YOUR OBJECTIVE :: Starting with the line that holds "Where should I", repeat each line through the last one below, exactly. Pictures stay out.

***** INPUT

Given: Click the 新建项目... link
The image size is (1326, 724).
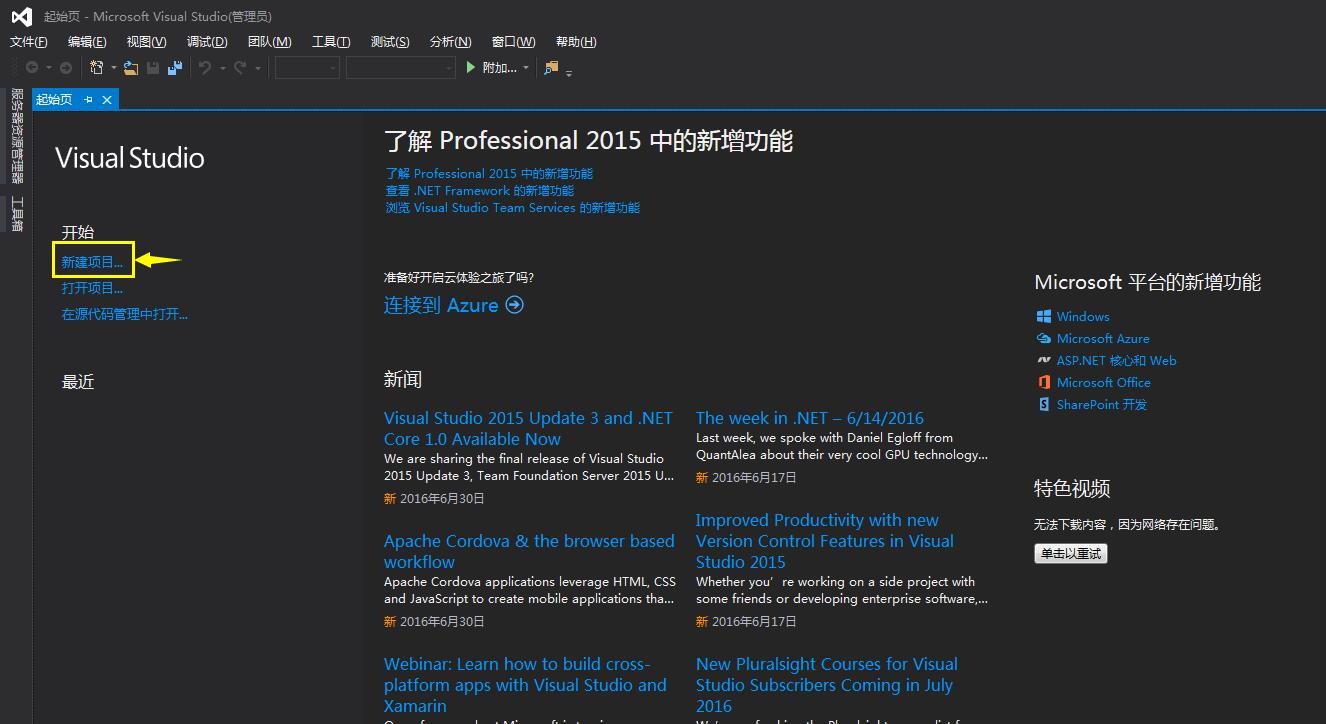Looking at the screenshot, I should pos(92,262).
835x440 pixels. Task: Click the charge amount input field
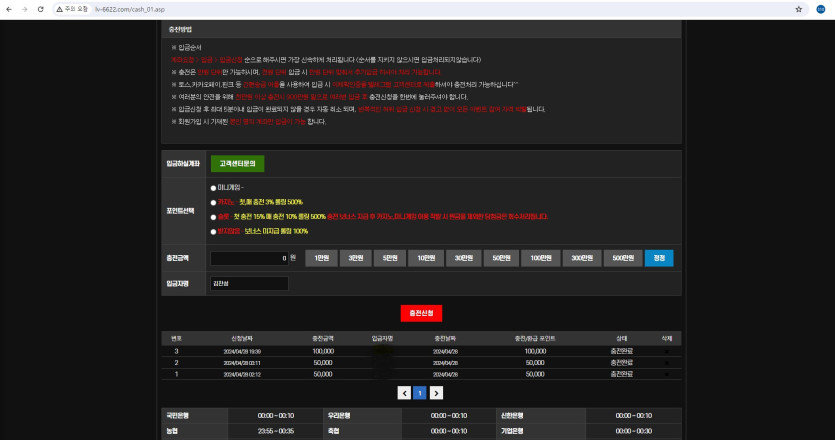tap(249, 258)
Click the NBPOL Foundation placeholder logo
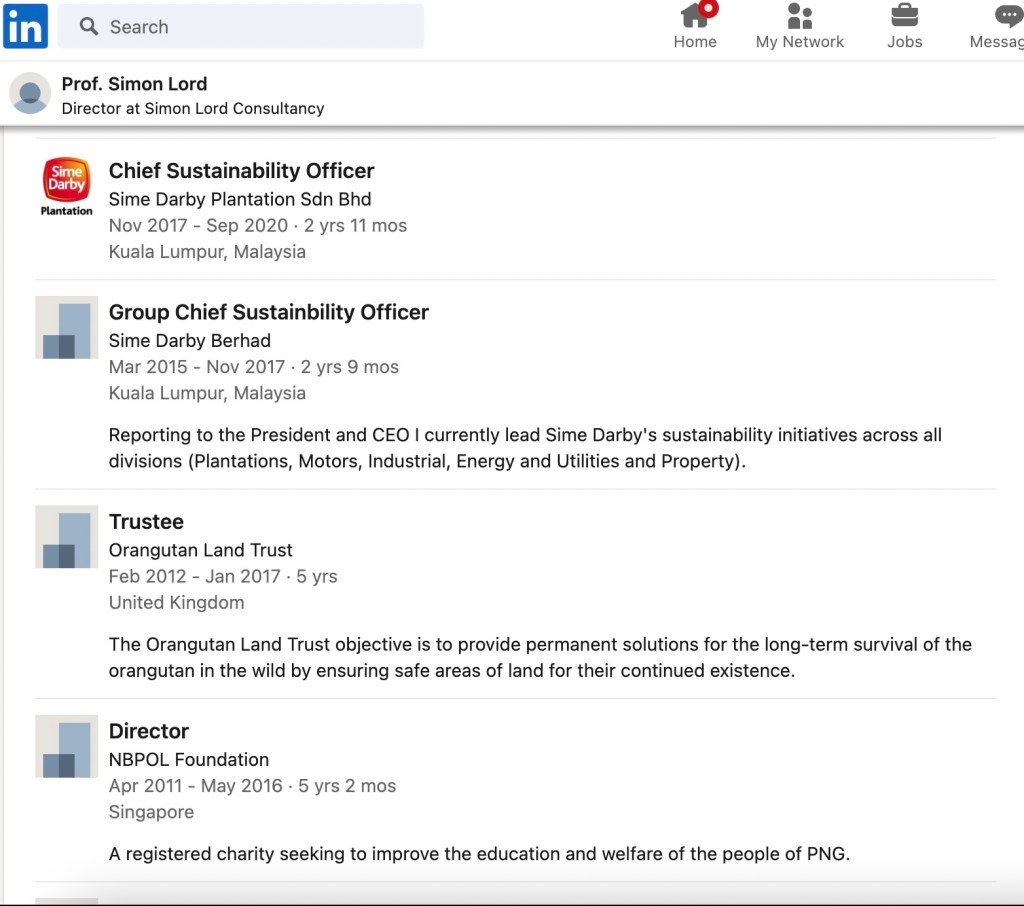Viewport: 1024px width, 906px height. pos(67,746)
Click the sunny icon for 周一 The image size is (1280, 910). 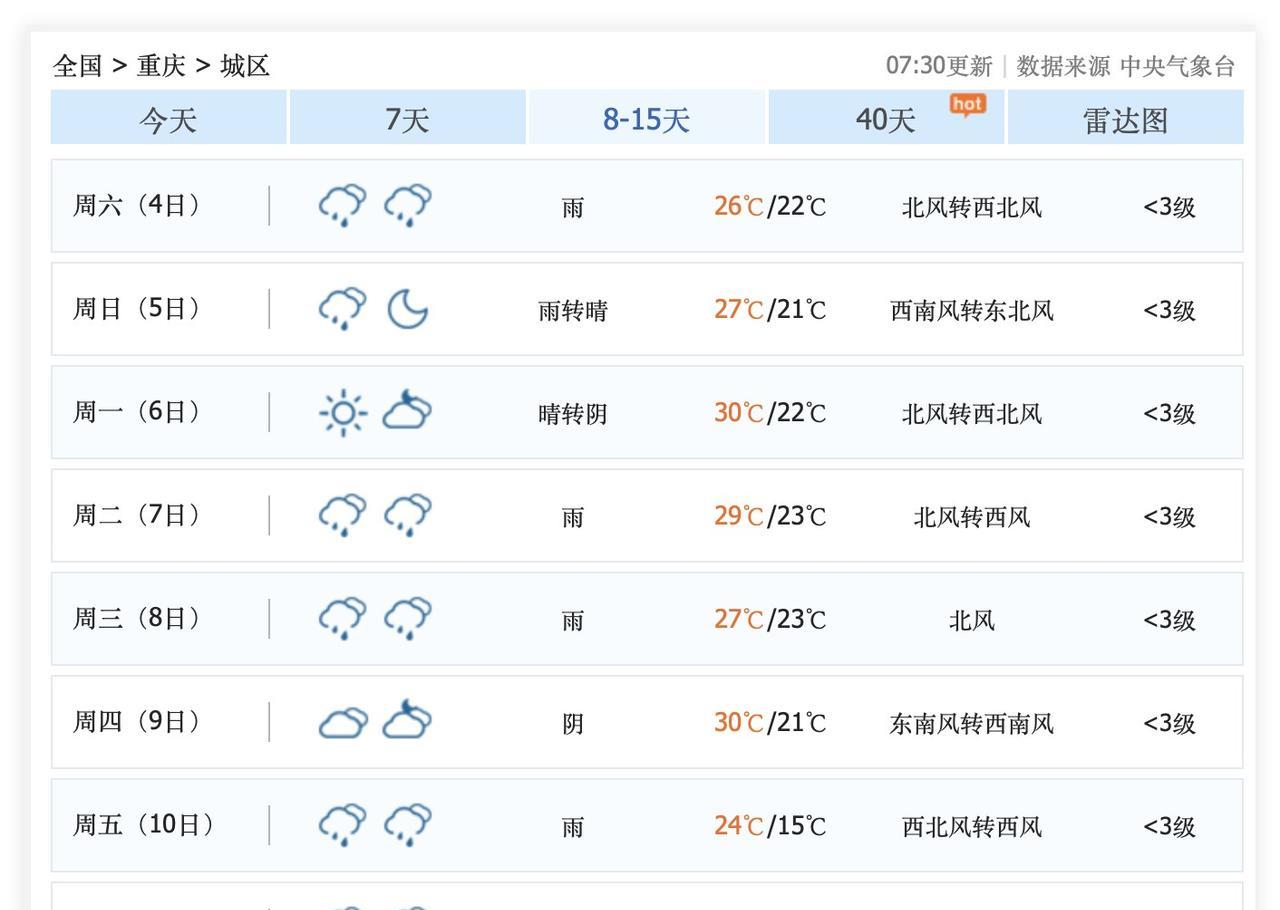tap(343, 412)
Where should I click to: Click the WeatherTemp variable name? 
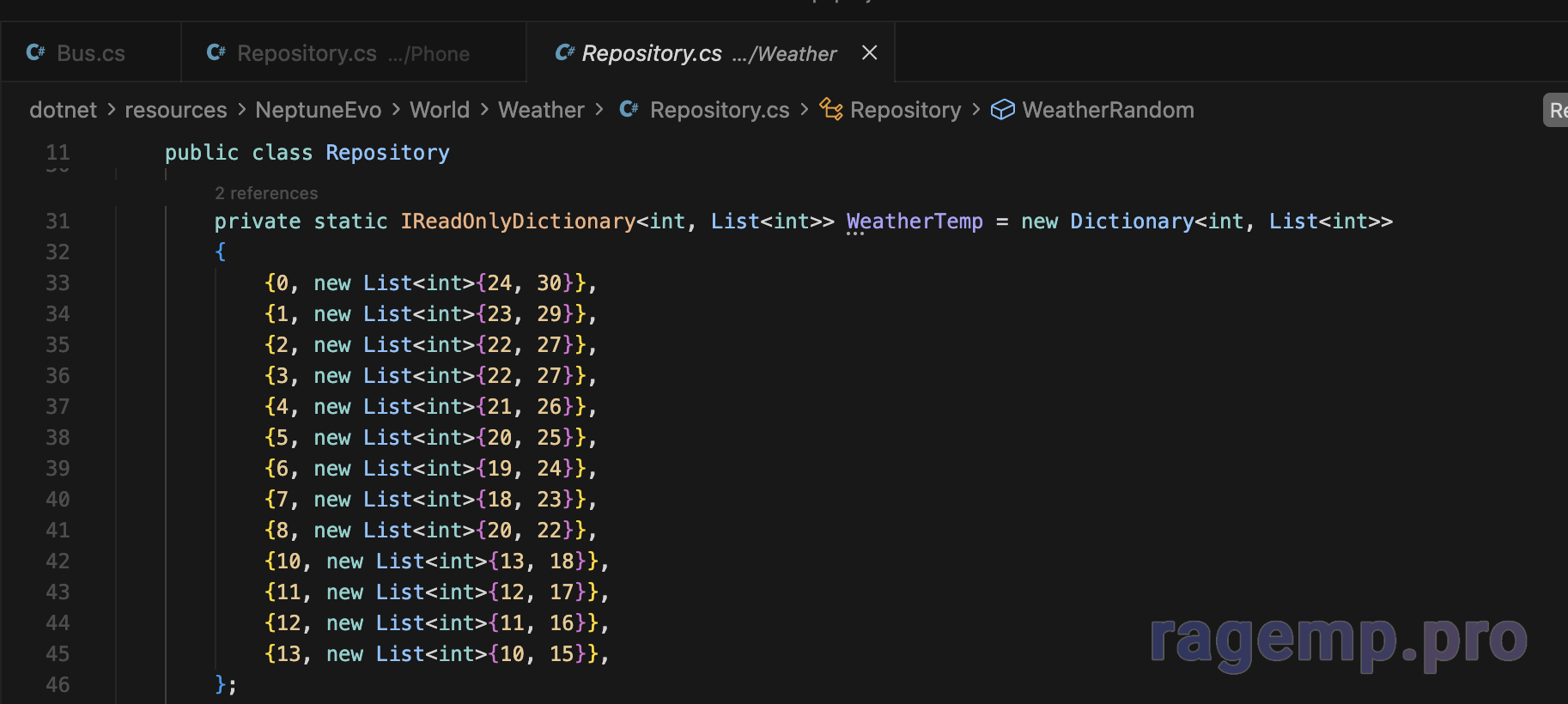click(914, 222)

**********

ANSWER SECTION ::
Where should I click to: Click the WeatherTemp variable name? 
click(914, 222)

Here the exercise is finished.